For instance, Botswana and Zimbabwe offer two very different examples of media oppression.
Limited media freedom only recently returned to Zimbabwe after Robert Mugabe’s government had previously managed to shut down all but the state-owned media through harassment, applying draconian laws and measures, requiring massive media registration deposits, confiscating media companies’ computers and printing works, turning down registration applications, and assaulting, arresting and detaining editors and journalists. These measures gave rise, however, to a flourishing Zimbabwean media in exile.
Botswana - where the first newspaper came off the presses way back in 1857 – chose a more sophisticated, more “democratic” route. The government here professes to conscientiously subscribe to the constitutional requirement for a free media and freedom of information.
And indeed, the country has a small variety of privately-owned print and online publications, radio stations and one TV station that operate alongside the dominant state-owned print and broadcast entities. In fact, the Botswana government controls the content of nearly all radio and television broadcasts through the state-run Botswana Press Agency (BOPA), which also produces the free Daily News, the country’s only major newspaper.
But that limited media freedom is also being threatened. After a decade long struggle the ruling Botswana Democratic Party managed in 2008 to push through parliament the Media Practitioners Act.
The matter was wrapped in sheepskins with government paying lip service to upholding and protecting free media and free information flow. But the Act, and its proposed statutory press council, to be controlled by a politically-appointed cabinet minister, severely threaten media freedom in Botswana. The implementation of the Act, however, has been badly frustrated so far by civil society, media groups and the Botswana Law Society.
Although state-owned radio is the dominant news service in Mozambique, and following the socialist period under Samora Machel when all media were state-owned and controlled, and despite high illiteracy levels, Mozambique today has a constitutionally protected and vibrant private media sector.

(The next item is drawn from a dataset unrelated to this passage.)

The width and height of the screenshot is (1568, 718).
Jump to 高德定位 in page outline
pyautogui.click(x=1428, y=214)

In contrast in Angola, also a former Portuguese colony like Mozambique, the media is predominantly state-owned and controlled by the formerly Marxist MPLA party led by the long-ruling Jose Eduardo dos Santos. A party-owned newspaper is the only daily, while a few privately-owned weeklies exist.
Although the media in the Democratic Republic of Congo is free and protected, working journalists are often subjected to verbal and physical abuse by government members and officials. In Malawi privately-owned media is viewed with suspicion by the government which has lately cracked down harshly on it, restricting its freedom.

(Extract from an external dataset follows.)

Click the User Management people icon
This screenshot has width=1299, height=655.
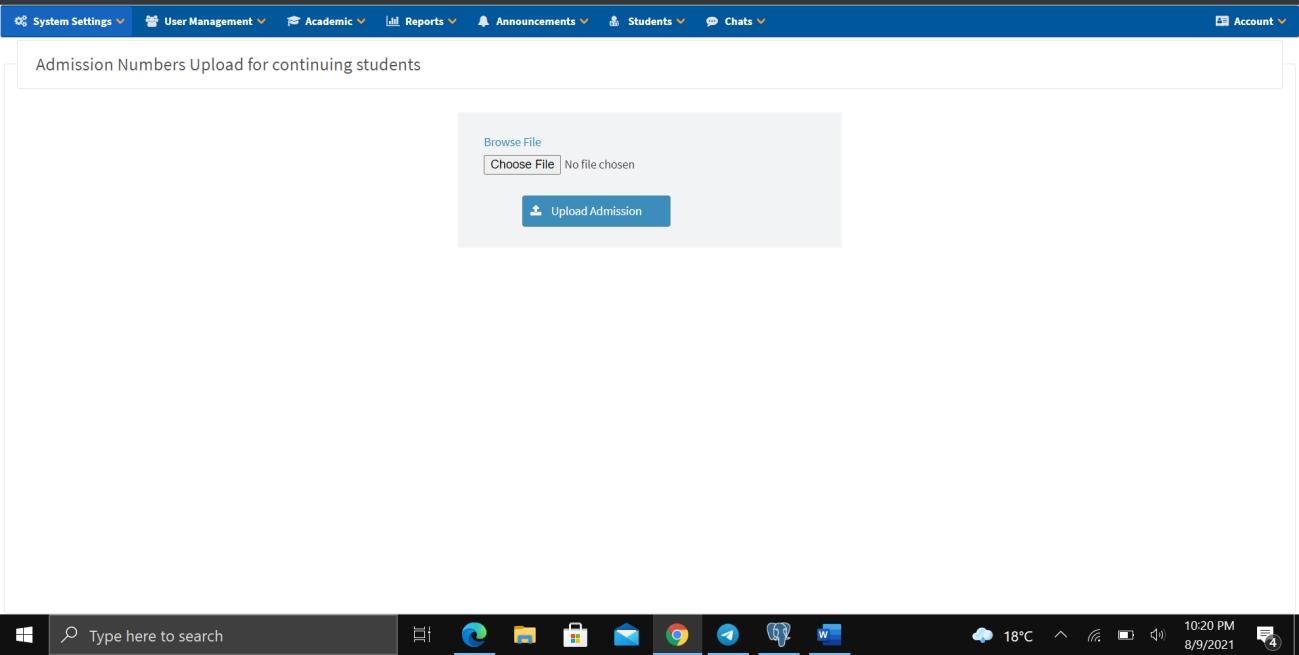152,21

Kenya is one of the more media-friendly African countries with a vibrant, independent media sector. In Cameroon media freedom is constitutionally guaranteed but in practice much of the media is government controlled and government censorship frequently prevents non-government political viewpoints making it into print or onto the airwaves, and harassment of journalists is common.

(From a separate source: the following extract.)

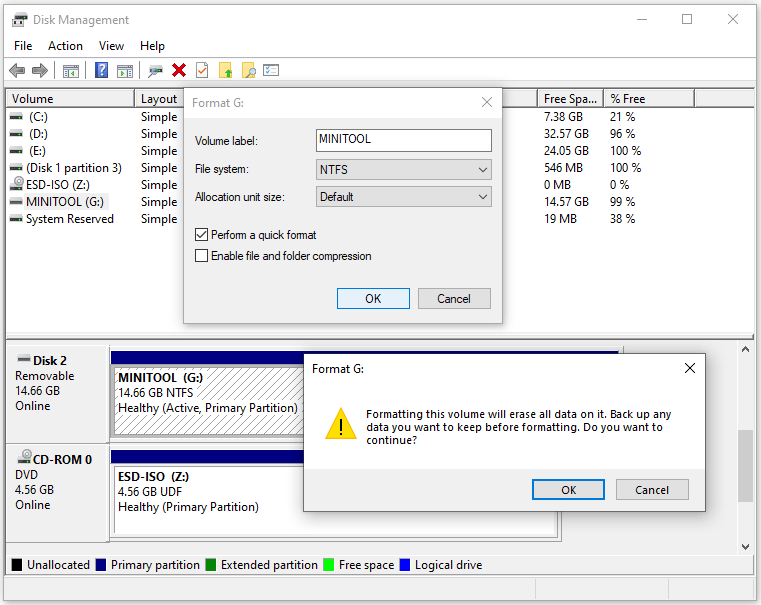Viewport: 761px width, 605px height.
Task: Click the Back arrow toolbar icon
Action: pos(17,70)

Nigeria historically has one of the most free and outspoken media traditions in Africa. But under successive military regimes, and even until quite recently under civilian rule, journalists have been harassed, kidnapped, tortured, imprisoned and killed. The situation, however, has recently improved somewhat.
Among the more media-friendly countries of Africa these days – though sometimes not without limitations - one can count Uganda, Ghana, Lesotho, Egypt, Algeria, Liberia, Senegal, Sierra Leone, Ethiopia, Mali, Zambia and Namibia.
And among the more restrictive or media-intolerant countries are Sudan, Ivory Coast, Gabon, Somalia, Swaziland and Equatorial Guinea among more.
The bottom-line however, which should be a headline, is that we in Africa probably have as much if not more reason to be concerned as our Latin American friends when it comes to tolerance, freedom and independence of the media.